-- Input material follows --

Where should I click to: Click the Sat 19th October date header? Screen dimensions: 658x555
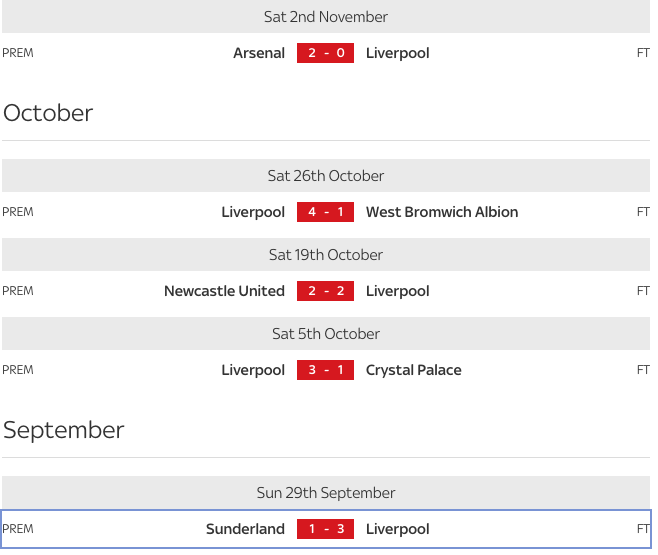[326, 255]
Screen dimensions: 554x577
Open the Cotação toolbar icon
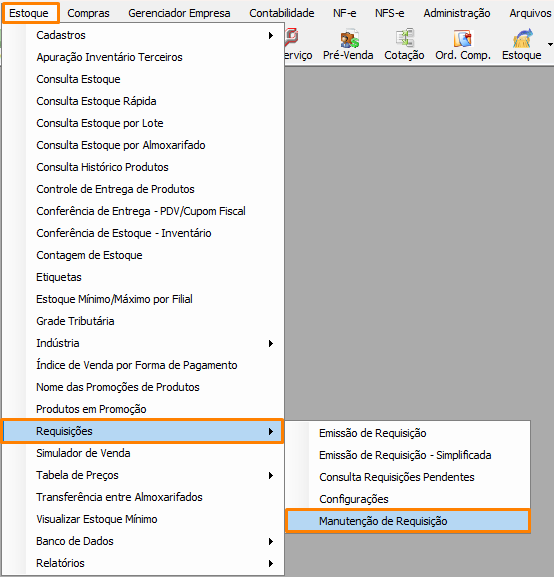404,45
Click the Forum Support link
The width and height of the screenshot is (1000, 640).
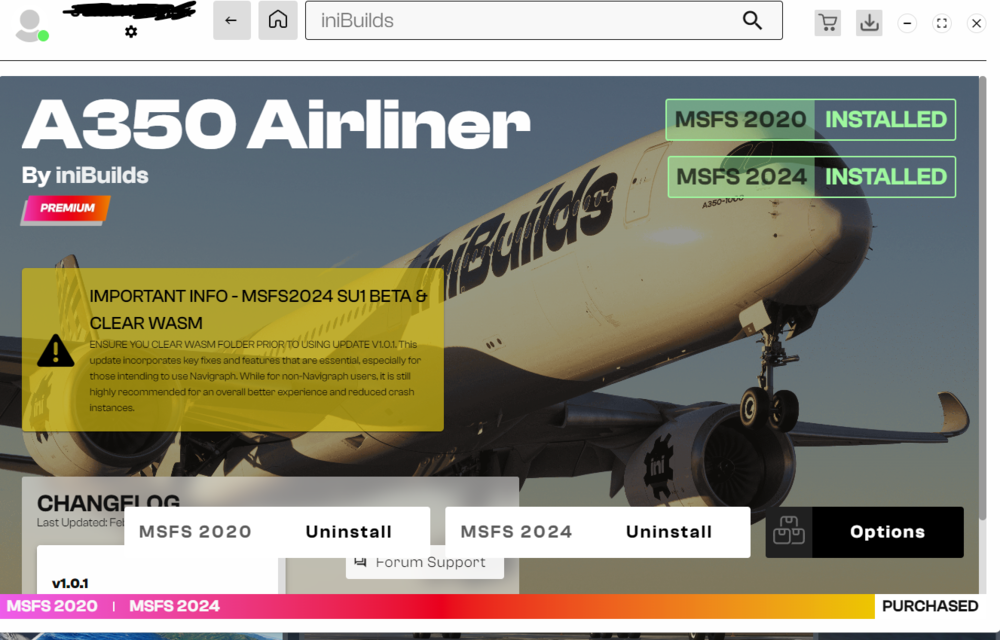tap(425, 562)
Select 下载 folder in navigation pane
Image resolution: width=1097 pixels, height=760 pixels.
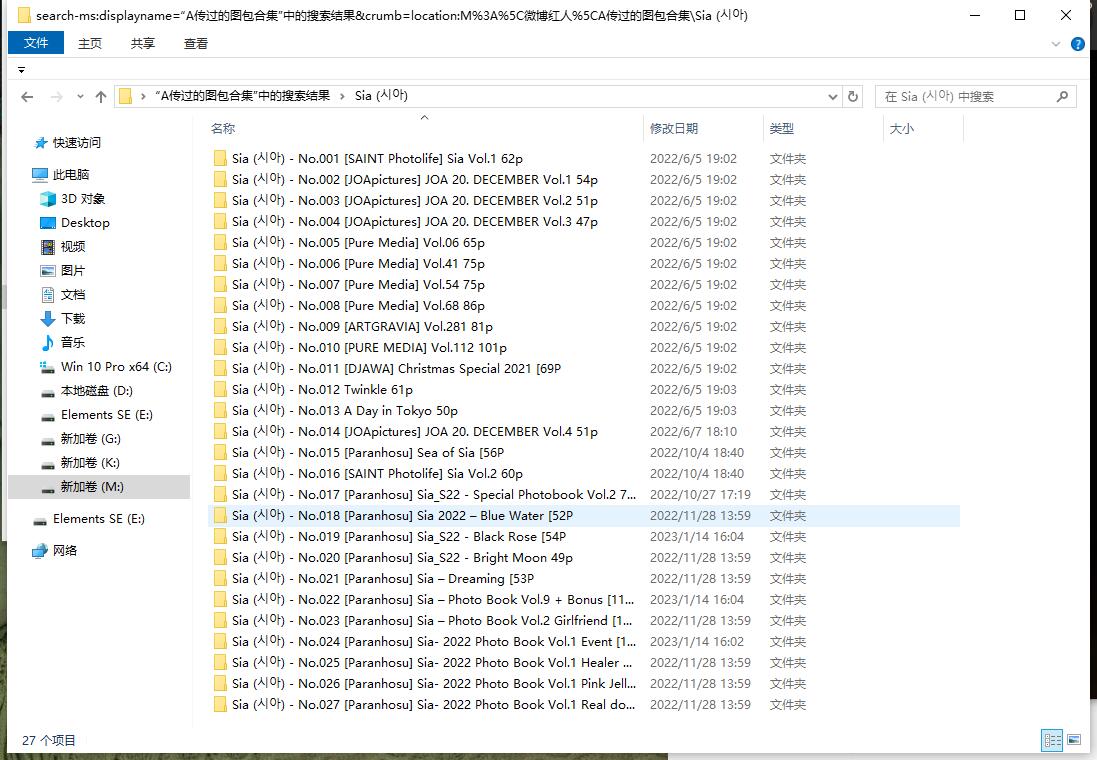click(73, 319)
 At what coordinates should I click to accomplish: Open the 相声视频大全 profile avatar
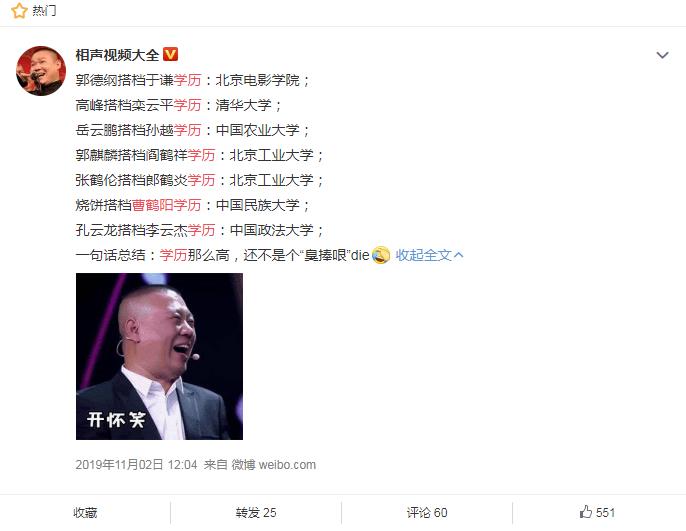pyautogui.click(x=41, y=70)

-- Input material concluded --

- Brief: What you write must match, line for line, the records from the line containing "Image resolution: width=1097" through the last line, with every picture left out.

- Task answer:
Image resolution: width=1097 pixels, height=760 pixels.
click(73, 319)
 At what coordinates should I click to accomplish: Open the 相声视频大全 profile avatar
pyautogui.click(x=41, y=70)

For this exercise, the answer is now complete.